Preparation of AuNPs

Gold nanoparticles (AuNPs) were prepared via citrate reduction of tetrachloroauric acid (HAuCl₄) in an aqueous solution using the Frens method.³¹ All the glassware used in the following process was washed with freshly prepared aqua regia (3 : 1¼ conc. HCl : conc. HNO₃, v/v) for 1 h. After aqua regia treatment, the glassware was thoroughly rinsed with MilliQ water and then oven dried for 2–3 h to remove any traces of acid. In an Erlenmeyer flask, 100 ml of 0.01 wt% HAuCl₄ solution was heated to boiling temperature under magnetic stirring. Then, 5 ml of 1 wt% sodium citrate solution was quickly added and kept boiling for further 15 min under heating and vigorous magnetic stirring after the mixture became deep red. The solution was then allowed to cool down to room temperature under continuous stirring and then stored at 4 °C for future use. The monodisperse spherical gold nanoparticles covered with a citrate shell were named as AuNPs in this study.

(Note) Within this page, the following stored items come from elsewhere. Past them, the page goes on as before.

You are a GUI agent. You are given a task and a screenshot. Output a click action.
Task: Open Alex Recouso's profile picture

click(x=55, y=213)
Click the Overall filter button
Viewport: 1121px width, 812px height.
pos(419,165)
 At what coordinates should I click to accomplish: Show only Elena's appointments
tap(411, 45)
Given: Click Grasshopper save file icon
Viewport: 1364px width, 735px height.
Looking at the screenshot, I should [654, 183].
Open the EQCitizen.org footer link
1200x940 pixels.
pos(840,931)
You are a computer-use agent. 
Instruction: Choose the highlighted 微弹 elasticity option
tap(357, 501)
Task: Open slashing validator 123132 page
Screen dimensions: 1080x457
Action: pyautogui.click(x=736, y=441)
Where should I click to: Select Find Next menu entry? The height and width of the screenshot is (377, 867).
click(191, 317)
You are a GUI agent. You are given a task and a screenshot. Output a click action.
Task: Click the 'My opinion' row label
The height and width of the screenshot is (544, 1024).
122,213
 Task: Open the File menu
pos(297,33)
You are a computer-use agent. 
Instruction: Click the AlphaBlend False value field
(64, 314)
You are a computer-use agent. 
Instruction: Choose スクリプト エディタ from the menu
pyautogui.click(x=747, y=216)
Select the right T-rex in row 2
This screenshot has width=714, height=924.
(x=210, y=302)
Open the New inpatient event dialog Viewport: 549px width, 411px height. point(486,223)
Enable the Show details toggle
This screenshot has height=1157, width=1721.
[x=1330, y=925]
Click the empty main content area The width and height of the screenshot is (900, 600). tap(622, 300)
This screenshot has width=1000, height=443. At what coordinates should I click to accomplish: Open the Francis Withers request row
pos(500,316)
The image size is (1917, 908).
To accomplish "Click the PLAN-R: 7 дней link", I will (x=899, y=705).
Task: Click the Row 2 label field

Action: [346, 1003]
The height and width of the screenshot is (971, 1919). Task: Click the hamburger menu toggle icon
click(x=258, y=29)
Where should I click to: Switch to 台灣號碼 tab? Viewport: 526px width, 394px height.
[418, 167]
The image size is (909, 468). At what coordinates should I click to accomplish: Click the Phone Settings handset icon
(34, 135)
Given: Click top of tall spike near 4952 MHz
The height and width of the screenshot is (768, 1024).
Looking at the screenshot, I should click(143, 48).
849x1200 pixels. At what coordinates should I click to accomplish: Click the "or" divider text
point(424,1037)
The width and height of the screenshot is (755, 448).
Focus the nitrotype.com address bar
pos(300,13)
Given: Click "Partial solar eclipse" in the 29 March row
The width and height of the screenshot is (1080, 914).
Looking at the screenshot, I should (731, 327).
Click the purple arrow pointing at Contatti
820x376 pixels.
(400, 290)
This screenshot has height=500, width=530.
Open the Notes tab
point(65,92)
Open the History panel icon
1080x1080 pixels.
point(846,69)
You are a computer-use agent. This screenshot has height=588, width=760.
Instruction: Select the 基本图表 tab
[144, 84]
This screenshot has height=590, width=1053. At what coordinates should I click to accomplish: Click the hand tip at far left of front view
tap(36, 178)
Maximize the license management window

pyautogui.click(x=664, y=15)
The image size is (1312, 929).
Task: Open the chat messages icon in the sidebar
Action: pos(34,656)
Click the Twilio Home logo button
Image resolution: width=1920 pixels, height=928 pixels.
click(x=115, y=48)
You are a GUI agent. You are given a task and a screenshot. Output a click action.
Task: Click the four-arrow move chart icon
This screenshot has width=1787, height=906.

Synthesis of CdS nanowires

Cd(NO₃)₂·4H₂O and Na₂S·9H₂O were used as sources of Cd²⁺ and S²⁻ ions in the solution, respectively. First, Cd(NO₃)₂·4H₂O was added into the beaker. Then, 10% PVP was added dropwise under continuous stirring to obtain a pH of 2.5. The PVP is used as a surfactant to improve the uniformity of the CdS nanoparticles in an ice water bath. After the mixture was in an ice water bath for 30 min, Na₂S·9H₂O was added dropwise to the solution in an ice water bath for 30 min. CdS preparation was completed. CdS nanoparticles surface-capped with PVP were synthesized via a sol–gel method. Moreover, two important factors (Cd²⁺/S²⁻ and PVP) influencing the preparation of the CdS nanoparticles and their mechanisms of influence were investigated. It was confirmed that the effects of superfluous S²⁻ and addition of PVP on the reaction system were two important factors in the preparation of the CdS nanoparticles in high Cd²⁺ and S²⁻ concentration solution, and the best dosage of PVP was determined.³²

Synthesis of dsDNA

The in-solution hybridization reaction was achieved by mixing the solutions containing 5 μM probe ssDNA (with the sequence 5′-AGATGGGGGTTGAGGCTAAGCCGA-3′) and 5 μM complementary target cDNA (with the sequence 5′-SH-TCGGCTTAGCCTCAACCCCC ATCT-3′) for 1 h at RT under mechanical shaking. The ssDNA and cDNA sequences were designed to mimic the PCR products. For this, the dsDNA solutions with different concentrations ranging from 0.1 nM to 1 μM were prepared via dilution of a 5 μM dsDNA solution with the measurement solution.³³

Electrochemical measurements

Cyclic voltammetry (CV) was performed over a potential range from −0.2 to +0.6 V at a scan rate of 100 mV s⁻¹ in a 0.1 M KCl aqueous solution with 5.0 mM [Fe(CN)₆]^3−/4− (1 : 1) as the redox probe. The electrochemical differential pulse voltammetry (DPV) measurements were carried out under the following conditions: the voltage was scanned from 0 to +0.6 V with a pulse width of 0.05 s, and the amplitude and the potential increment were both kept at 50 mV.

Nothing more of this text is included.